Iran on Friday said it is working together with the Indian government to keep its oil export lines to India open even after US sanctions on the Gulf nation kick in on November 4 following Washington's withdrawal from the Iran nuclear deal.
Speaking to reporters on the sidelines of the Global Mobility Summit, the Iranian Roads and Urban Development Minister Abbas Akhoundi described the US as an "outsider" to the region and underlined the need to strengthen the traditional relationship between India and Iran.
"India and Iran's relationship is essential for region and we are looking at ways to work together. The US is an outsider in the region, so the insiders should come together and continue their friendship," he said.
The Iranian Minister's remarks come a day after India and the US signed a long-negotiated defence pact that enables Indian Armed Forces to buy more sensitive military equipment from Washington but there was no progress on securing a waiver from American sanctions that bar New Delhi from purchasing Russian weapons or Iranian oil.
India has been maintaining that purchase of Iranian crude is crucial to its energy security and that it would go ahead with its purchase of S-400 missile defence system from Russia.
Briefing reporters after the first India-US 2+2 dialogue, US Secretary of State Mike Pompeo said that he had told the Indians "consistently that on November 4 the sanctions will be enforced, and that we will consider waivers where appropriate".
He, however, said the US expected that the purchases of Iranian crude oil would "go to zero from every country, or sanctions will be imposed. So we'll work with the Indians".
"From whence they (India) purchase the other crude oil, we're happy to see if it's American products that are able to deliver for them."
However, responding to a question on India's Russian defence deal, Pompeo said: "Our effort here, too, is not to penalise great strategic partners like India, a major defence partner.
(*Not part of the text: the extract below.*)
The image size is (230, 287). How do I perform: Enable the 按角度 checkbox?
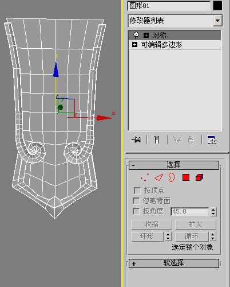136,211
The sanctions aren't intended to adversely impact countries like India. They are intended to have an impact on the sanctioned country."
India currently has a competitive agreement with Iran for oil supplies -- the shipping costs from the Persian Gulf are minimal in comparison to the US and Iran also offers a longer credit repayment period.
Iran became the second biggest oil supplier to India during the first quarter of the current fiscal with state-run oil companies opting for the heftier discounts offered by the Gulf nation, which thus replaced Saudi Arabia in this position, according to official data.